Deportivo Tachira has a subsidiary named Deportivo Táchira team "B", which participates in the Venezuelan Segunda División. It also has a Futsal team called Deportivo Tachira Fútsal Club, which plays in the Venezuelan Futsal League and the Superior Futsal Tournament.

Its fiercest rival is the Caracas FC, with whom it disputes the "Modern Derby" (Clásico Moderno) of Venezuelan football. It also plays the so-called "Andean Derby" (Clásico Andino) against Estudiantes de Mérida.

History
In 1970, Italian-born Gaetano Greco founded an amateur club called Juventus in San Cristóbal, named after the Juventus FC. In 1974, Greco noticed that there were no professional football clubs in Táchira, so he decided to found a club in Táchira based on the amateur Juventus club. He and twelve other people founded the club on January 11 of that year, which they named San Cristóbal Fútbol Club. Most of the club's players came from the Juventus club. Initially, the club's colors were blue and white, similar to the Italy national football team kits.

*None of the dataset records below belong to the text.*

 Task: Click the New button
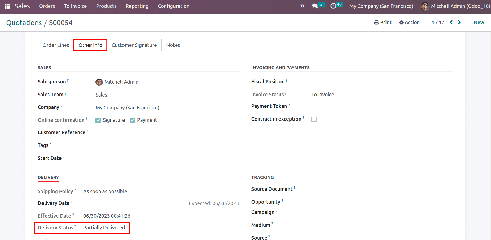(479, 22)
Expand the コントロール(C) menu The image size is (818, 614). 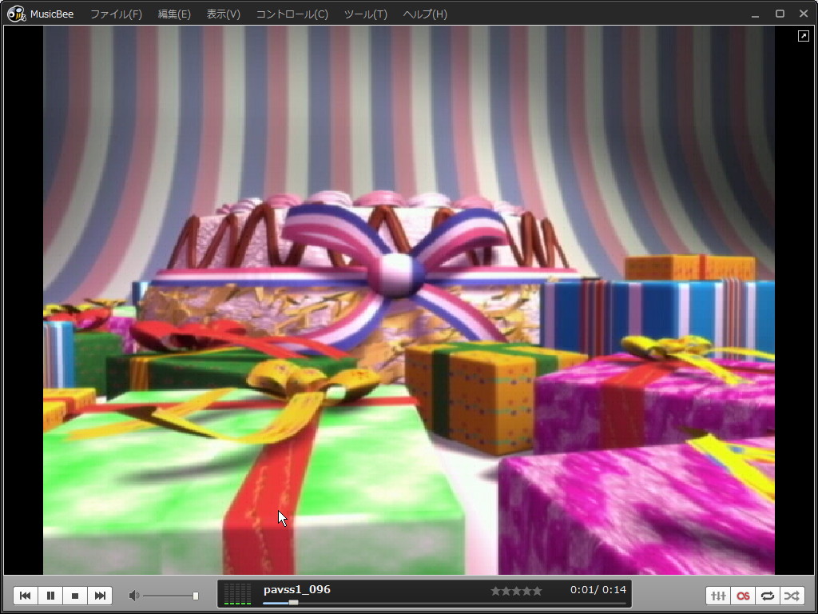click(x=292, y=14)
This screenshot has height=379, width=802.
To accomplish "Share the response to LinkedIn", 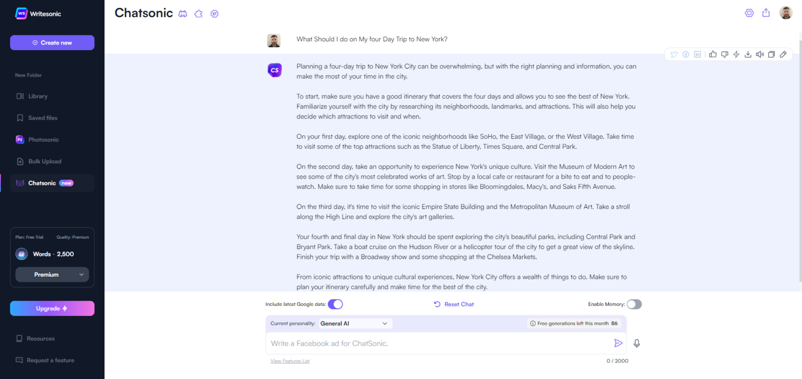I will 698,54.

In January 1975, the club changed its colors to yellow and black, because those colors better represented the Táchira state and were the preferred colors of the Uruguayan manager José "Pocho" Gil, as they were the colors of the Uruguayan team Peñarol.

In the 2016 season, Deportivo Táchira drew an average home league attendance of 5,595 in the Apertura and 4,033 in the Clausura, the highest in the domestic league.

Naming history

Stadium

The club's home stadium is Polideportivo de Pueblo Nuevo, located in San Cristóbal. It has a maximum capacity of 42,500 people.

Supporters
The team's supporters are known as aurinegros ("gold-and-blacks"). The supporters are mainly divided into three groups; La Torcida Aurinegra , La Avalancha Sur, and Comando Sur.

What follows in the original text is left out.